Idées auxquelles s’oppose le romantisme
Mouvements artistiques
I. « Mouvement littéraire » : la notion et l’expression (*)
L’idée de ‘mouvement littéraire’ est apparue au XVIIIe siècle, chez Voltaire (1751)[1] et chez La Harpe (1798-1804) [2]. En effet, les deux auteurs ont essayé de mettre ensemble, dans un groupe unifié que l’on appellera plus tard « Classicisme », les auteurs du XVIIe siècle. Par contre, l’expression de « mouvement littéraire » est bien postérieure à la notion puisqu’elle date du XIXe siècle ; elle est apparue pour la première fois en 1825, d’après le Dictionnaire historique de la langue française[3].
L’expression « mouvement littéraire » désigne « tout le mouvement général de la littérature à une période historique précise »[4]. C’est est un ensemble d’auteurs et d’œuvres présentant, à une époque donnée, une communauté d’idées. Les auteurs, appartenant à un mouvement littéraire, partagent les mêmes idées, les mêmes idéaux et la même vision du monde, de l’homme et de l’art.
Ces travaux visant la classification des œuvres littéraires sont dus à l’émergence de l’histoire littéraire au XIXe siècle. Gustave Lanson explicite la méthode de l’histoire littéraire en ces termes : « Nos opérations principales consistent à connaitre les textes littéraires, à les comparer pour distinguer l’individuel du collectif et l’original du traditionnel, à les grouper par genres, écoles et mouvements, à déterminer enfin le rapport de ces groupes à la vie intellectuelle, morale et sociale de notre pays, comme au développement de la littérature et de la civilisation européenne. »[5]. Selon Gustave Lanson, l’histoire littéraire a pour but de grouper les œuvres d’une époque par genres mais aussi par mouvements et enfin de les mettre en rapport avec la vie intellectuelle, morale, et sociale du moment.
Les historiens de la littérature cherchaient donc à identifier des périodes littéraires précises et à mettre ensemble, sous la même étiquette, des écrivains partageant une certaine vision de la « littérature » et du monde. C’est ainsi qu’on a pu, par exemple, de distinguer les auteurs classiques de ceux qui se présentent et se désignent eux-mêmes comme romantiques. C’est aussi au XIXe siècle, en 1859, qu’est apparu le terme d’”humanisme” pour identifier les auteurs de la Renaissance.
II. Problèmes de terminologie
Des appellations différentes ont été proposées pour référer à la même notion. Il s’agit notamment des termes de « groupe », « cénacle », « école », « génération », « période » et celui de « mouvement » ou « courant ». Or, ces termes n’ont ni le même sens ni la même valeur, comme le montre Henri Peyre dans son livre intitulé Les Générations littéraires (1948)[6].
II.1. « Groupe », « Cénacle »
Le mot « groupe », tel que défini dans le Dictionnaire de l’Académie française, se dit d’un « [e]nsemble de personnes réunies par une communauté de caractères, d’intérêts, d’objectifs, associées pour une activité déterminée ou un but commun. Groupe ethnique. Groupe familial. Groupe social. Appartenir à un groupe littéraire, artistique. Le groupe des Six, mouvement musical du début du XXe siècle. »

[Enregistrements du jeu de données]
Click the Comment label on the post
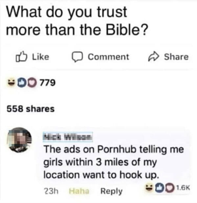197x203 pixels. pyautogui.click(x=108, y=57)
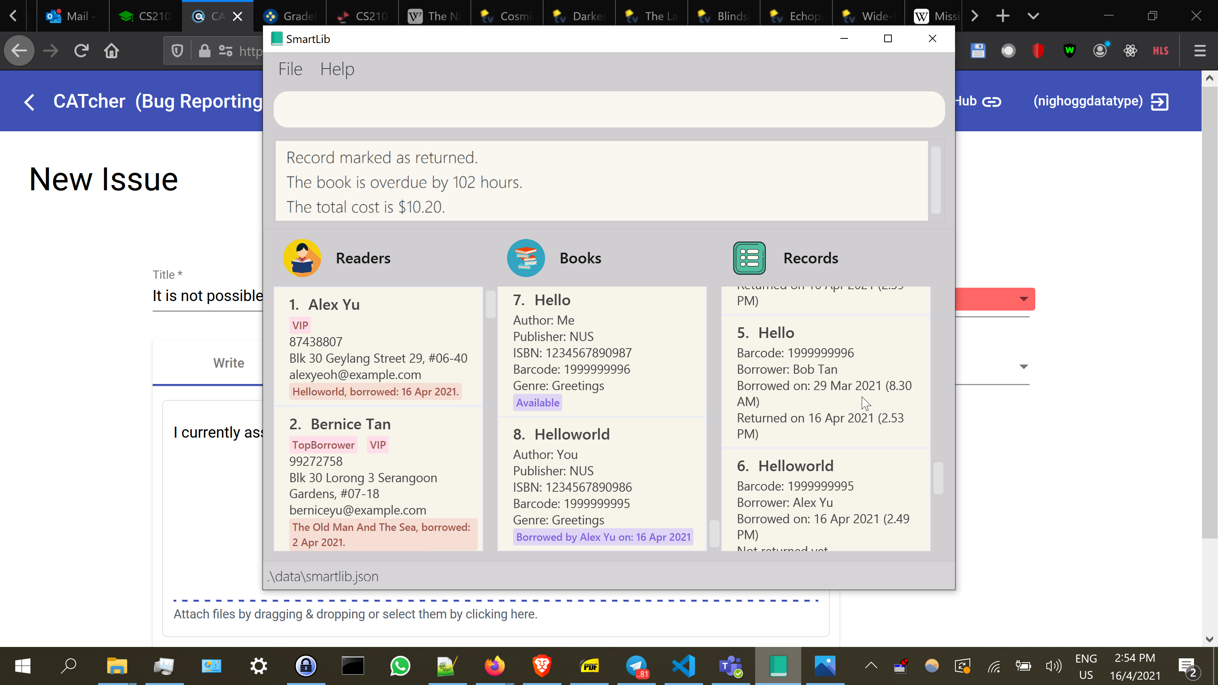Click the Records list icon
1218x685 pixels.
[749, 258]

→ Objectif
Le passage sur les mouvements littéraires confirme-t-il chacune des affirmations suivantes ? Répondez par oui ou par non, en citant à l'identique les mots du passage qui tranchent.
1. La notion de « mouvement littéraire » est plus ancienne que l'expression elle-même.
2. Le terme d'« humanisme » est apparu au XVIIe siècle.
3. Selon Henri Peyre, les termes « groupe », « école » et « mouvement » ont le même sens.
Appuyez-vous uniquement sur le passage.

→ Résultat attendu
1. Oui : « l’expression de « mouvement littéraire » est bien postérieure à la notion puisqu’elle date du XIXe siècle ».
2. Non : « C’est aussi au XIXe siècle, en 1859 ».
3. Non : « ces termes n’ont ni le même sens ni la même valeur, comme le montre Henri Peyre ».